| Any music format like MP3, MPC, OGG or WMA that can actually achieve near-CD quality at 128kbps or so is "lossy" compression. The reason for this is that the encoder takes a look at the song and tears it apart and mangles it so that the only data remaining is what we absolutely can hear, assembled in such a way as to minimize file size. These parts of the audio can never actually be replaced. The problem with lossy compression is that some of us have such good hearing that nothing less than the original song will actually suffice.
It's for this reason that people on the net have also developed "lossless" compression. What lossless compressors do is either look at the file as the computer sees it (hexadecimal numbers) and use sophisticated mathematical formulas to simplify the numbers; or they look at the audio stream and determine where portions can be removed or rewritten so that the sound does not change at allso that if re-written to an audio-CD the song will still sound exactly the same.

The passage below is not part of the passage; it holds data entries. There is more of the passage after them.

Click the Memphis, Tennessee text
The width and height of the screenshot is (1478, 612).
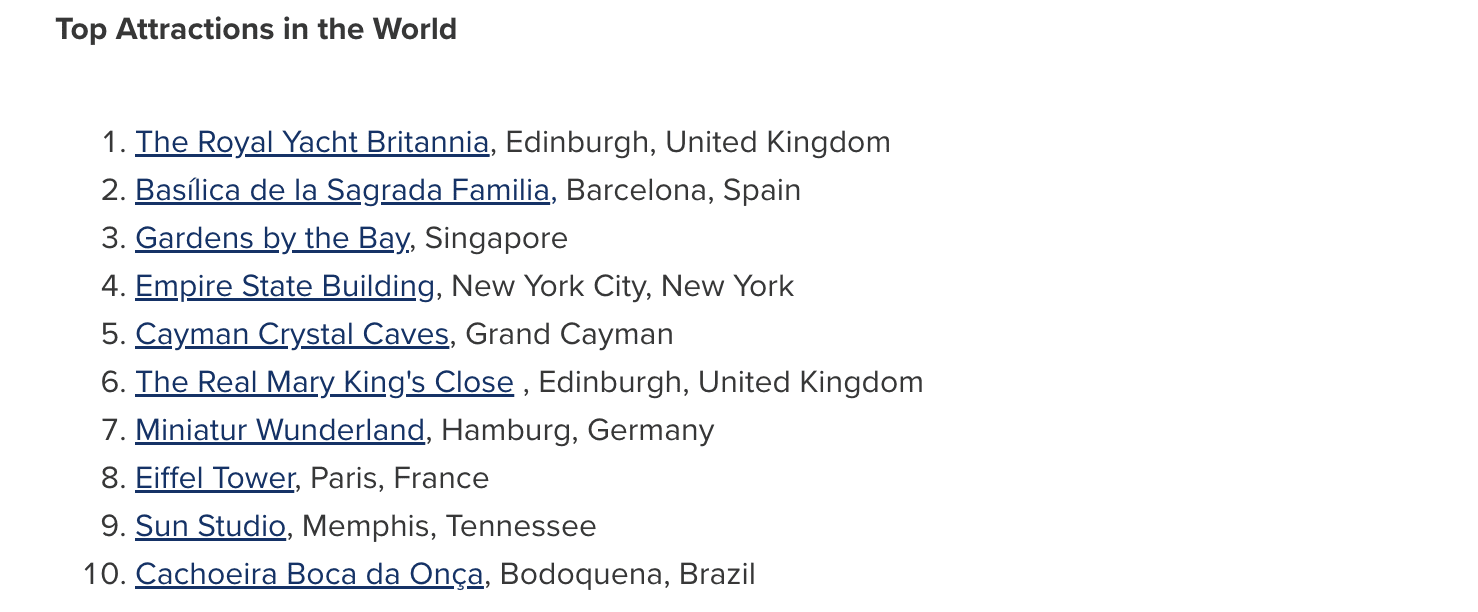pyautogui.click(x=449, y=527)
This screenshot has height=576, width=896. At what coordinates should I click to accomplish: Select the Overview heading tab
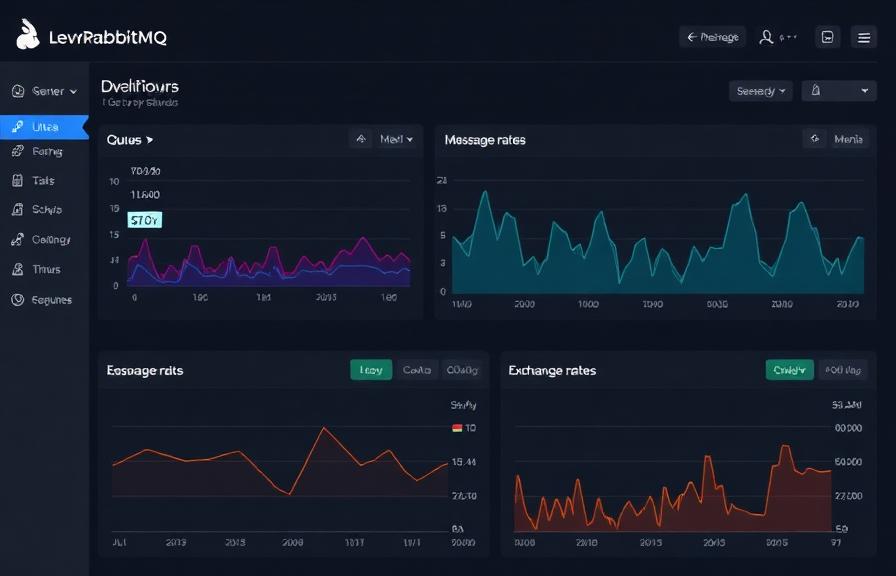point(139,86)
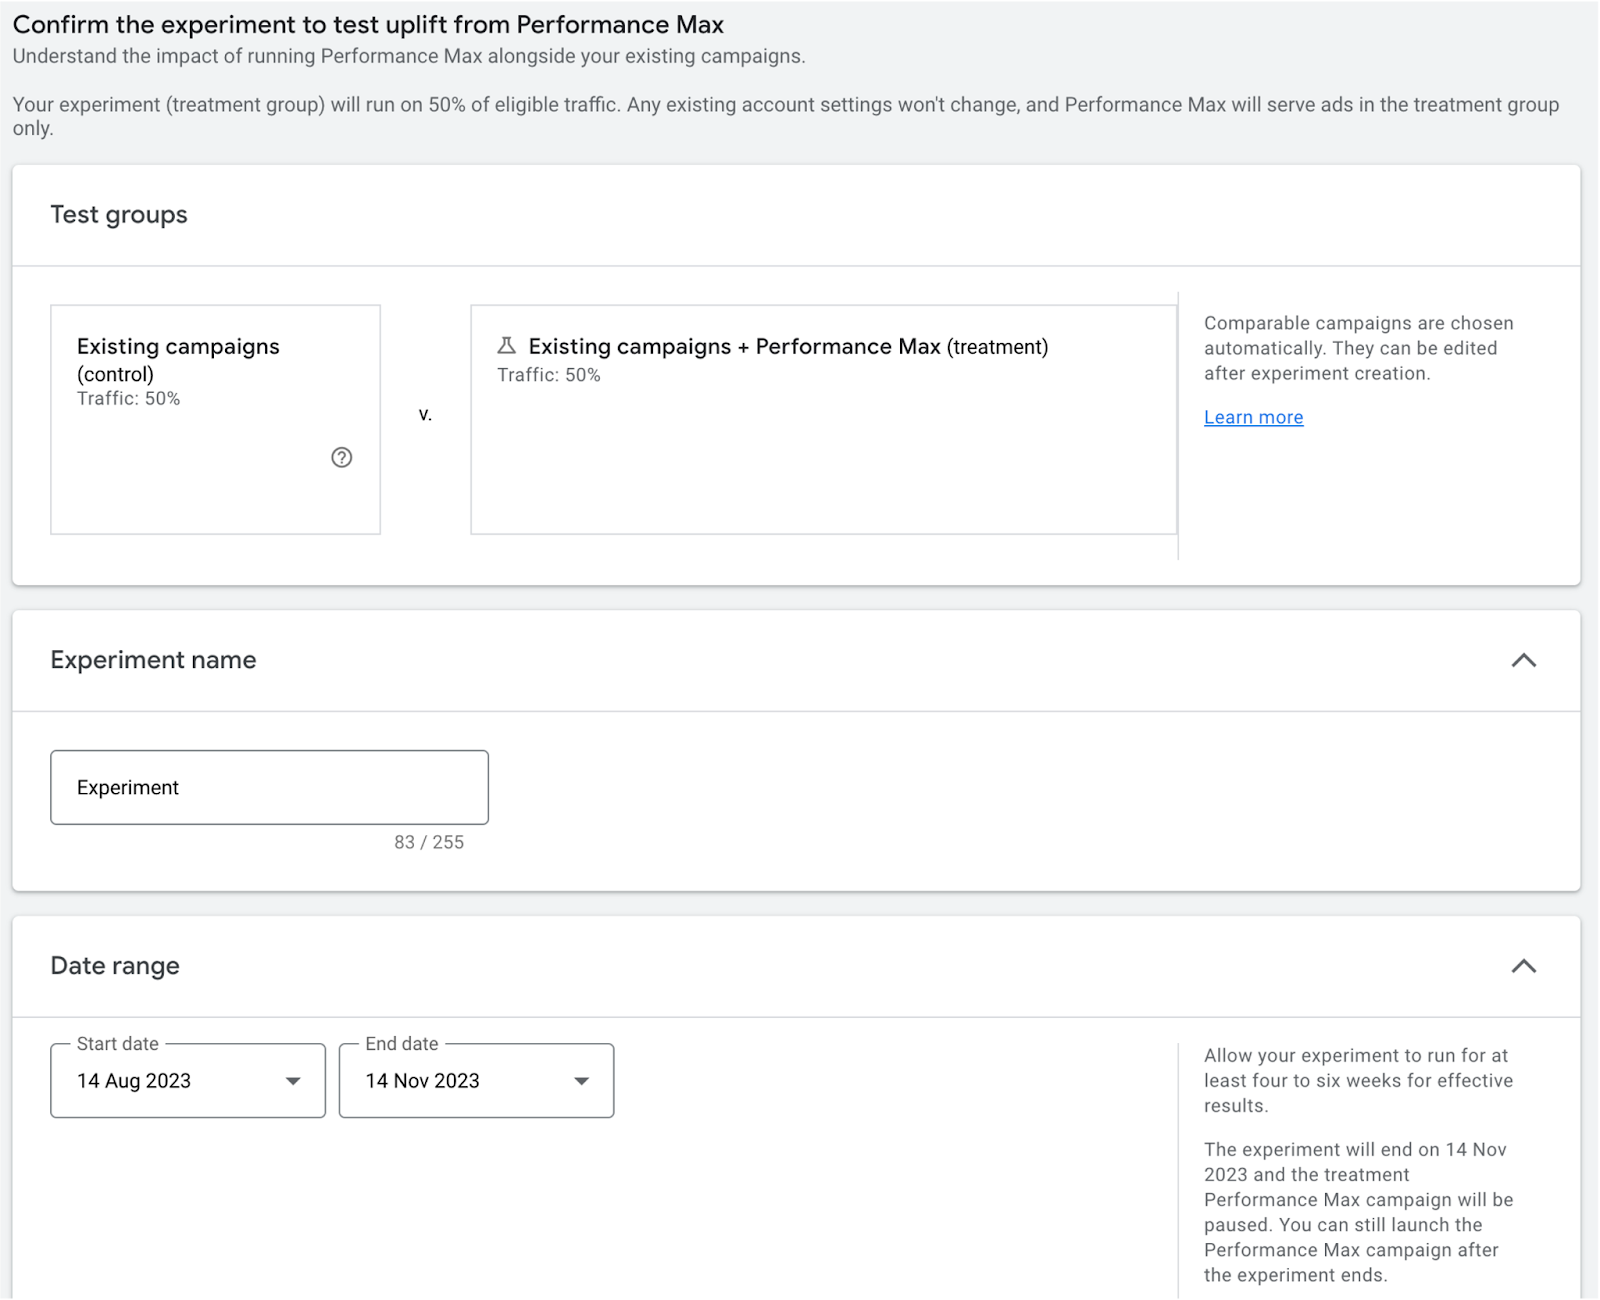Click the Test groups heading

tap(119, 215)
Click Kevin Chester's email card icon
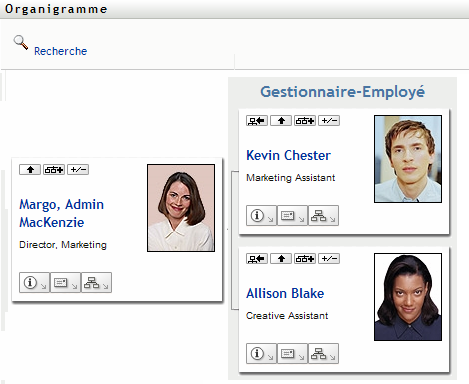 (x=292, y=216)
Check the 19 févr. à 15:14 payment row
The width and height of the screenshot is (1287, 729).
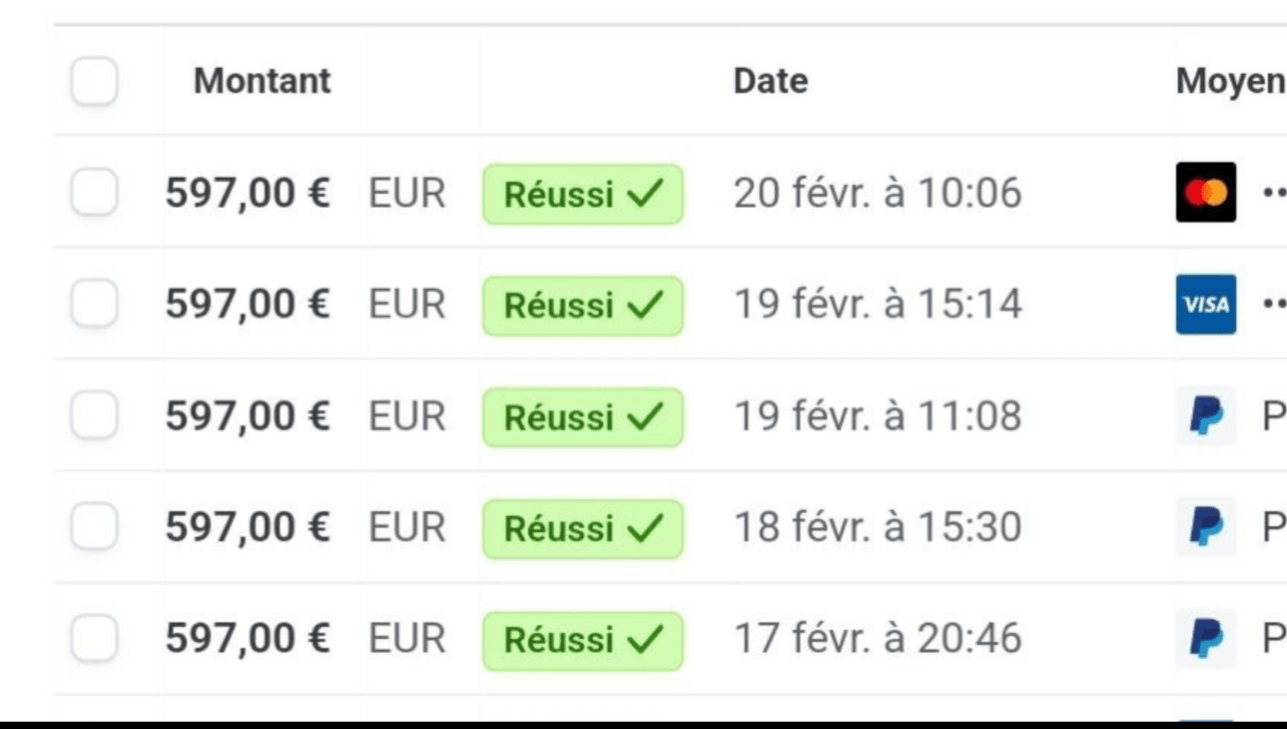coord(94,304)
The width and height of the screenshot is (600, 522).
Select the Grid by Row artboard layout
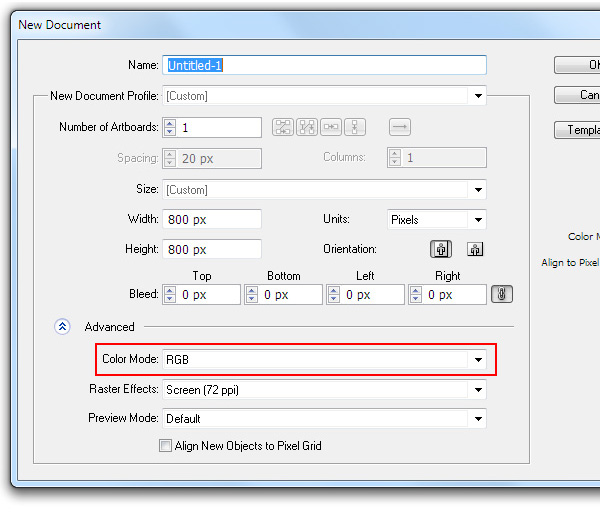(x=284, y=128)
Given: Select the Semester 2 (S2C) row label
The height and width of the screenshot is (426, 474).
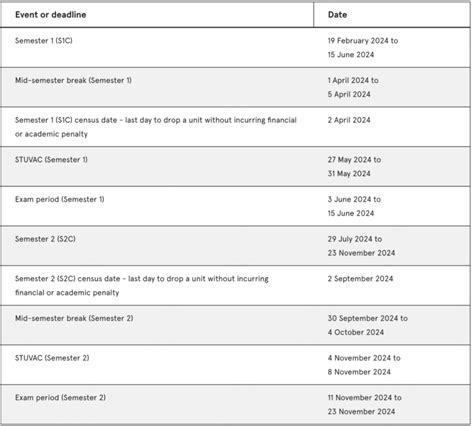Looking at the screenshot, I should coord(45,239).
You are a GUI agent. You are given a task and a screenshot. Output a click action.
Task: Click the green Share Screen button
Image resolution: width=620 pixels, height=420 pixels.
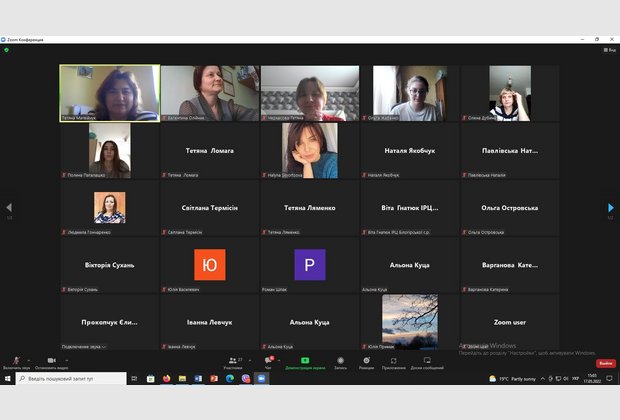click(305, 361)
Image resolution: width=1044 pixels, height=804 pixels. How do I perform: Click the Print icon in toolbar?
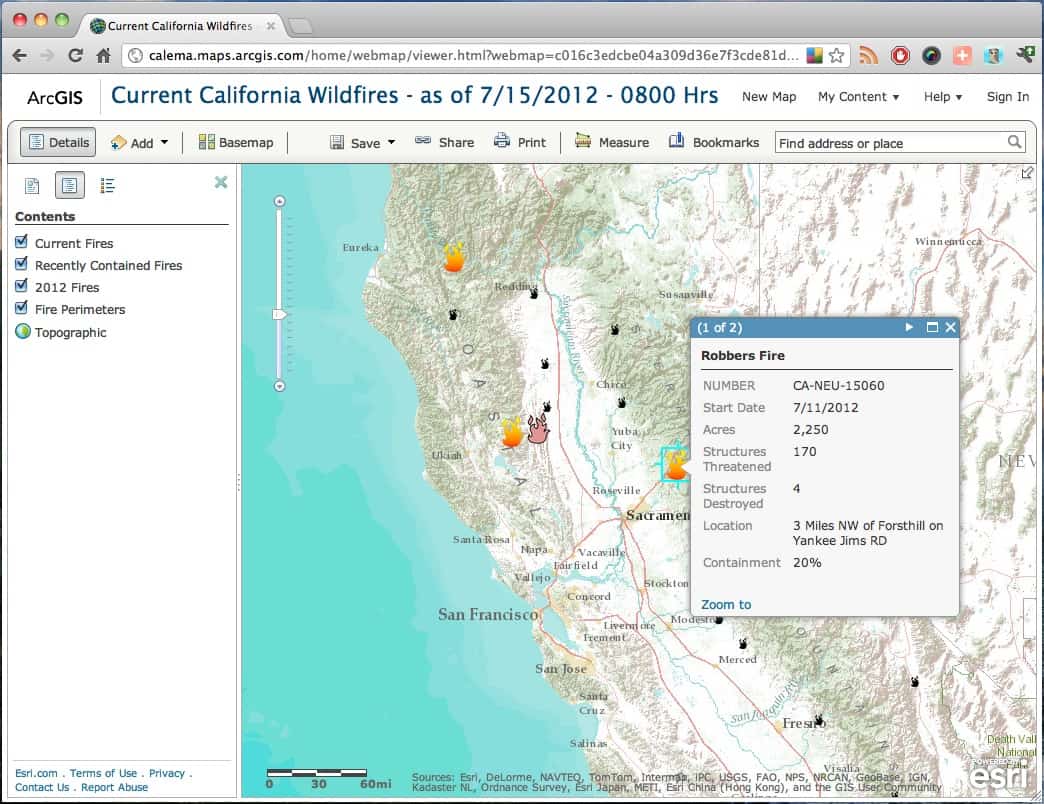coord(502,142)
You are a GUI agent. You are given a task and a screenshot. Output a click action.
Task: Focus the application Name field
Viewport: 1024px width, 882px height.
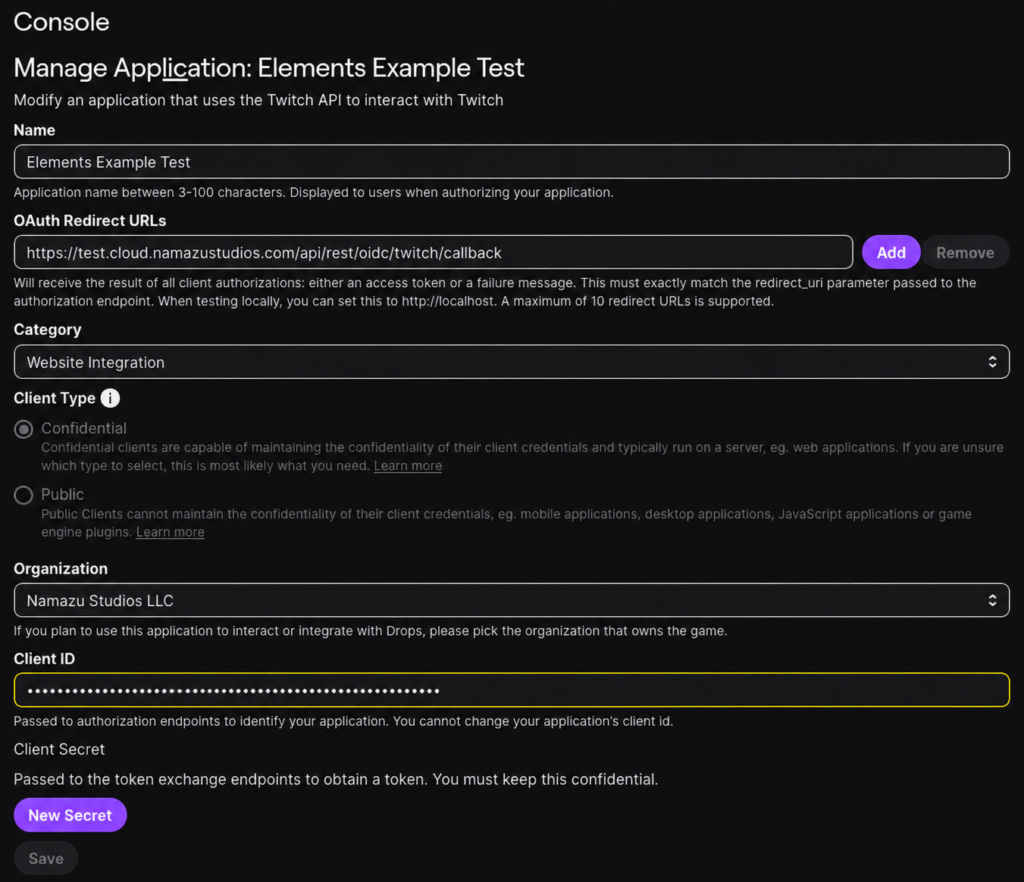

However, perfect copying does come at a price. As lossy encoders claim very good quality at bitrates like 256kbps or 192kbps, lossless encoders need at the very least 600kbps to do their job. Also, playing some lossless formats is more than a little CPU-intensive, so they're better suited for archival purposes than for listening.
The top three lossless encoders out there are Monkey's Audio, FLAC, and LPAC. I'm told FLAC is the best of the three but if you're really concerned about lossless compression then try them all out for yourself.